Descriptive Statistics

In this table the results of descriptive statistics for the factor and subject are listed.

Pairwise Comparison

Multiple comparison procedures are commonly used in an ANOVA after obtaining a significant omnibus test result. The significant ANOVA result suggests that the global null hypothesis, H0, is rejected. The H0 hypothesis states that the means are the same across the groups being compared. We can use multiple comparison to determine which means are different.

Origin provides eight different methods for means comparison. They are Tukey, Bonferroni, Dunn-Sidak, Fisher LSD, Scheffe, Dunnett, Holm-Bonferroni, and Holm-Sidak.

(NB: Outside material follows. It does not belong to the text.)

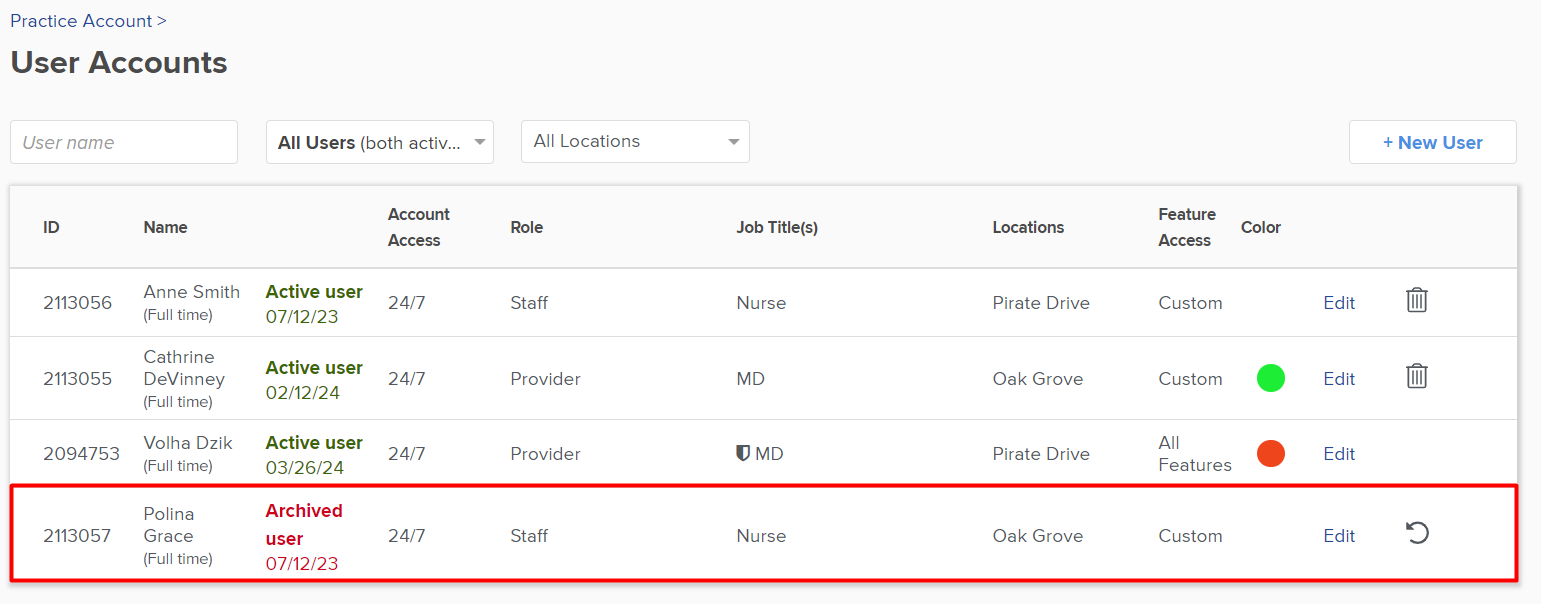Click trash icon for Cathrine DeVinney
The height and width of the screenshot is (604, 1541).
click(x=1416, y=376)
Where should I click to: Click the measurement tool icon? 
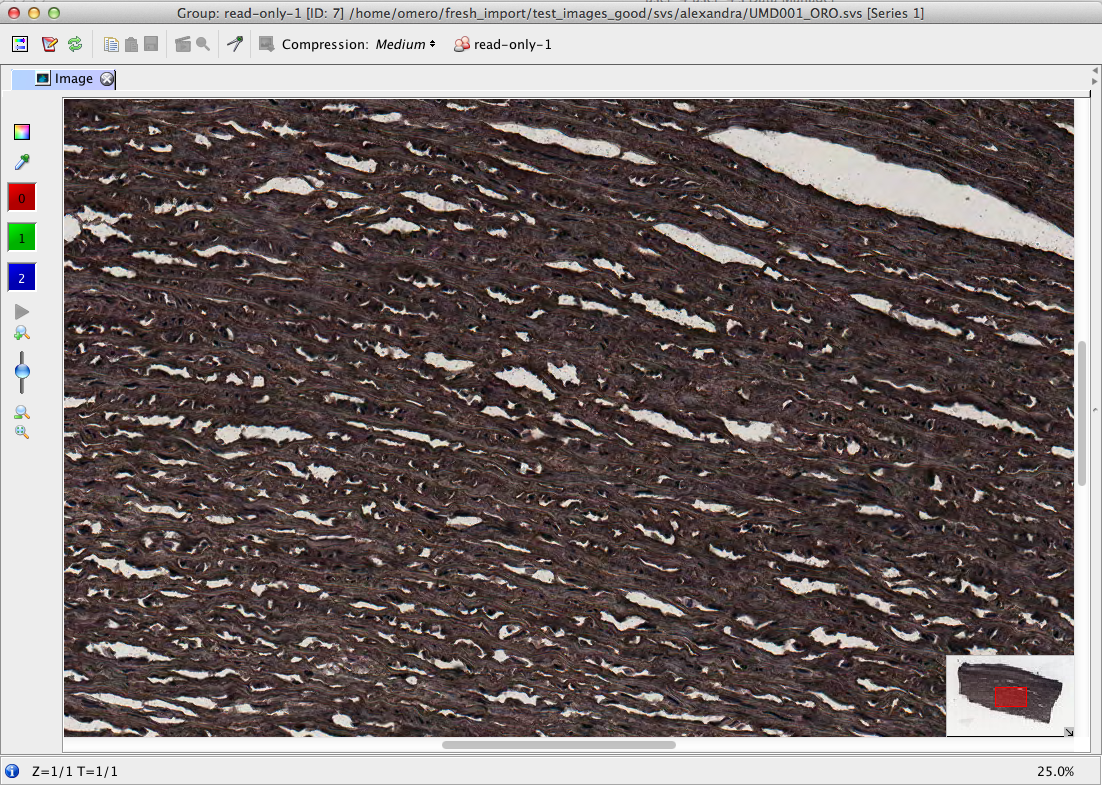coord(235,45)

Tukey The Tukey method controls the overall Type I error. When Tukey is used, the overall confidence level is 1-\alpha with equal sample sizes, that is, the risk of a Type I error is exactly \alpha ; while for unequal sample sizes, the risk of a Type I error is less than \alpha
Bonferroni The Bonferroni method controls the overall Type I error and is more conservative than Tukey. The method is commonly used for all pairwise comparisons tests.
Fisher's LSD Fishers LSD test dose not control the overall Type I error. Therefore, it should only be used for the significant overall F-test and the small number of comparisons.
Scheffé When the number of comparisons is small, Scheffé is very conservative (and more than Bonferroni). Scheffé is more powerful in cases of complex multiple comparisons, so it is used for complex multiple comparisons.
Dunnett Dunnett is a powerful test when comparing each treatment to a control and it is more capable to detect real differences.
Dunn-Sidak This is a more powerful method than the Dunnett test method, especially when the number of comparisons is large.
Holm-Bonferroni This method is less conservative and more powerful than the Bonferroni method. Hence you have more chances to reject null hypotheses with the Bonferroni-Holm method.
Holm-Sidak The method is more powerful than Holm test. However, it can not be used to compute a set of confidence intervals.


Origin provides three plots: Bar Chart , Means Plot (SE as Error), and Means Comparison Plot.

Note: These three plots are only supported for the One-way repeated measures ANOVA, but not for two-way repeated measures ANOVA.